Com 25 anos de história, o Bourbon Street Music Club traz para Niterói a primeira edição do Bourbon Street Fest Niterói, nos dias 30 e 31 de agosto (6af e sábado) e 1 de setembro (domingo), na Praça do Rádio Amador, em São Francisco. O evento, que tem apoio da New Orleans & Company (https://www.neworleans.com/) e entrada franca, promete agitar a cidade com shows nacionais e internacionais, como os artistas de New Orleans, berço do jazz mundial, a banda Bonerama Plays Zeppelin e o acordeonista Dwayne Dopsie & The Zydeco Hellraisers.

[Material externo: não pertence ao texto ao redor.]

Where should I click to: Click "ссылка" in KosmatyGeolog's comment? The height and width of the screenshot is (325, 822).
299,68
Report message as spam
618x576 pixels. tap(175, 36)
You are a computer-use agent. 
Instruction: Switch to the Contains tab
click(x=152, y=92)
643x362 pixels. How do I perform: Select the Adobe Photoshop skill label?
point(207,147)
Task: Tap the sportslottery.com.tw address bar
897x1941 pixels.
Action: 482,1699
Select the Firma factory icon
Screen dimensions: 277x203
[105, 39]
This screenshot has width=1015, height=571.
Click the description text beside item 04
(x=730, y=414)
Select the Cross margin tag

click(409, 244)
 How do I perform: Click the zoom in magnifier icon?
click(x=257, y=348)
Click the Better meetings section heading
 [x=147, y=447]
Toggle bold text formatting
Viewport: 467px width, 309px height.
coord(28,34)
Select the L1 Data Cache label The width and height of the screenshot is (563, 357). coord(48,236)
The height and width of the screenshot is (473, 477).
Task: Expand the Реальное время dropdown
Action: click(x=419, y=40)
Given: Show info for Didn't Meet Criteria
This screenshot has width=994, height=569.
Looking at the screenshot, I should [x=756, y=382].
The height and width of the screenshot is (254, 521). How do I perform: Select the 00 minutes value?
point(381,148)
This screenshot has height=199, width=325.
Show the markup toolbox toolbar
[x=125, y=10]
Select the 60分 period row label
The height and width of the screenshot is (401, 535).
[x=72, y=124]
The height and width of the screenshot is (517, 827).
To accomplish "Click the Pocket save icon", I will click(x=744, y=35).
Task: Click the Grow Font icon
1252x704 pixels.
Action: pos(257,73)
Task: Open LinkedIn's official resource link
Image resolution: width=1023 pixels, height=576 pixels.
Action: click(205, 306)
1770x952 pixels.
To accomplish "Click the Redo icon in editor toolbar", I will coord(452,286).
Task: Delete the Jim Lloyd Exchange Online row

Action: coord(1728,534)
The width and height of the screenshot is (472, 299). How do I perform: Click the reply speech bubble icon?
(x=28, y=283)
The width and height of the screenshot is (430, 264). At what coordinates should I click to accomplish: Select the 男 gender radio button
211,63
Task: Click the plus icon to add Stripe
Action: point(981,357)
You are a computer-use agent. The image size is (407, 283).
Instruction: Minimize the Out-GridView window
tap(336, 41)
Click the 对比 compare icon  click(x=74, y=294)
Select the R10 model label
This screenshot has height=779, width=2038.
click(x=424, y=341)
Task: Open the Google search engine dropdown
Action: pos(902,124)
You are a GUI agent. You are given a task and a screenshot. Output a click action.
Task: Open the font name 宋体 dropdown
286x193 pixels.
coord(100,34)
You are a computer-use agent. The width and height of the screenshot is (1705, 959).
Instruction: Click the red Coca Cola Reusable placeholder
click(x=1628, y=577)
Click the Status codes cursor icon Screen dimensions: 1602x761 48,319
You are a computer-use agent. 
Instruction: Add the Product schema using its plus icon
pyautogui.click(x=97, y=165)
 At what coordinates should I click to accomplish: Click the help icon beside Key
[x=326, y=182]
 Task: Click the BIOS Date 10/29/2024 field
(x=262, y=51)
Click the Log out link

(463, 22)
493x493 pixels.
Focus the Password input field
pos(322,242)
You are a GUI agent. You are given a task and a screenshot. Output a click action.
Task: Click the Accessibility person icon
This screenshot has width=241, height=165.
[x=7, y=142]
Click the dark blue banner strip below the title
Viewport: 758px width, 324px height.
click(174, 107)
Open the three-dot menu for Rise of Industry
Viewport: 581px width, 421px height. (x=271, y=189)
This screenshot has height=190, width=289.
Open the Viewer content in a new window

O palco montado à beira mar recebe bandas nacionais, como a Blues Etílicos e estrelas do cenário blues & jazz da cidade, como o músico Paulinho Guitarra e a cantora Taryn Szpilman. O final de semana promete muita música boa, acompanhada de praça de alimentação e cervejas artesanais. Ninguém pode ficar de fora. Vem para o Bourbon Street Fest Niterói!

A banda Bonerama Plays Zeppelin promete matar a saudade dos fãs da lendária banda Led Zeppelin com arranjos totalmente especiais para clássicos como Black Dog e In my time of dying, entre outras canções. O repertório faz parte do último trabalho do sexteto “Bonerama plays Led Zeppelin”.

O cantor e acordeonista Dwaine Dopsie, por sua vez, trará ao palco o zydeco, um estilo musical folk americano, criado no início do século XX, que mistura blues, rhythm and blues e música local dos povos crioulos e nativos da Louisiana. Uma das características do gênero é a presença constante do som do acordeão.

Entre as atrações nacionais destaque também para o consagrado Blues Etílicos, que fechará o festival às 21h30 do domingo. O quinteto, formado em na metade dos anos 80 pelo gaitista Flávio Guimarães, o baixista Cláudio Bedran e o guitarrista Otávio Rocha, lançou seu primeiro disco em 1987, dando início a uma sólida carreira que arrebatou fãs em todo o país e no exterior.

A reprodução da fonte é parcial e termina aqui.